247 - O líder da milícia nacionalista de extrema direita República da Flórida, Jordan Jereb, disse nesta quinta-feira,(15), à agência Associated Press, que Nikolas Cruz, suspeito de matar 17 pessoas em massacre nesta quarta (14) na Escola Secundária de Parksville, pertencia à sua organização. Além disso, Cruz participou de exercícios militares feitos pelo grupo na  cidade de Tallahassee, no norte do Estado.

No entanto, Jereb alega que Cruz agiu por conta própria e sua entidade não tem relação com o ataque. O líder da milícia negou conhecer pessoalmente o atirador e que seu grupo tenta não se envolver com “questões do mundo moderno". Jareb acredita que o fato do ataque ter acontecido no dia dos namorados nos EUA seja porque Cruz pudesse  ter “problemas com alguma garota”.
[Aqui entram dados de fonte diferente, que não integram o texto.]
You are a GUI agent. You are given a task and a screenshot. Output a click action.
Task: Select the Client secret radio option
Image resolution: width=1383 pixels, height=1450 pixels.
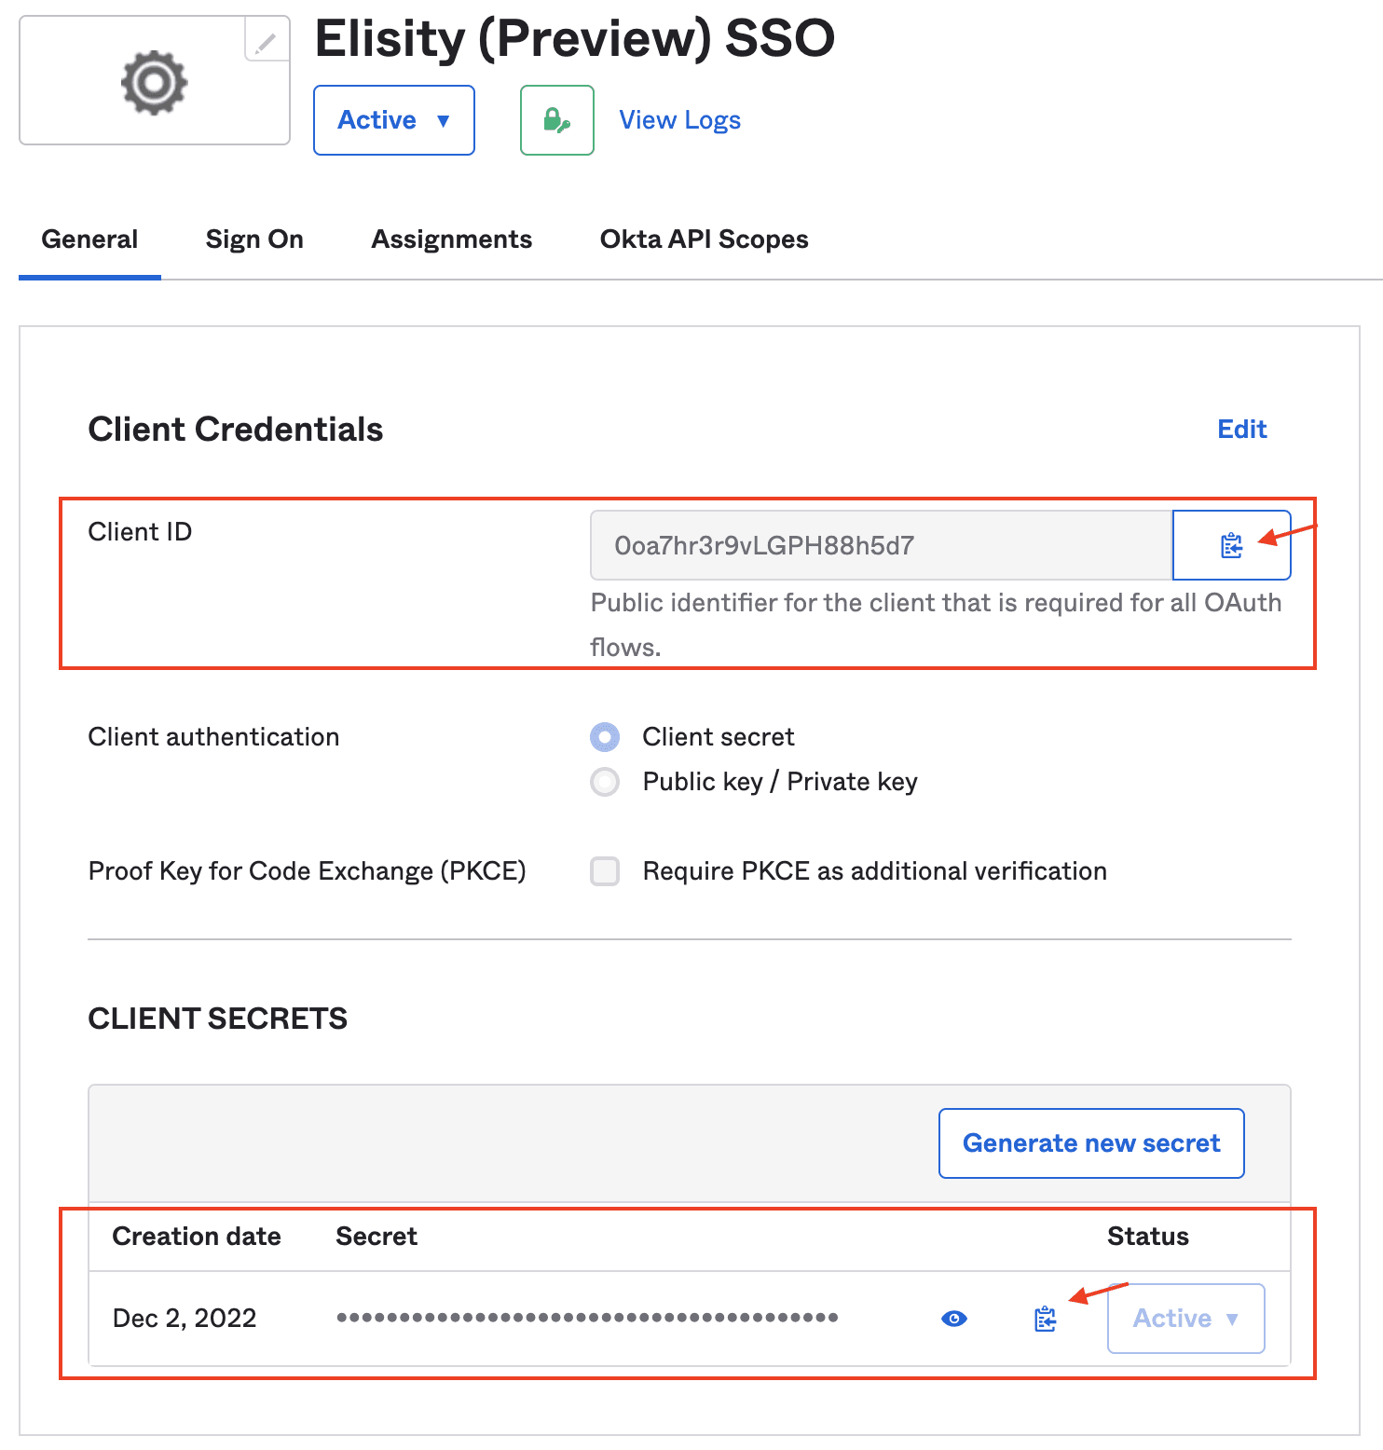(x=605, y=737)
Cruz foi acusado de 17 homicídios premeditados. Um promotor da Flórida apresentou as acusações nesta quinta. De acordo com as autoridades, Cruz comprou legalmente a arma AR-15 usada no massacre. Ele era conhecido como um jovem amante das armas e foi expulso do colégio que atacou por indisciplina.

O atirador chegou ao colégio no horário de saída com o rifle AR-15 e uma grande quantidade de munição. Antes de atacar, ele disparou o alarme de incêndio, justamente para atirar contra os estudantes quando eles estivessem abandonando o prédio.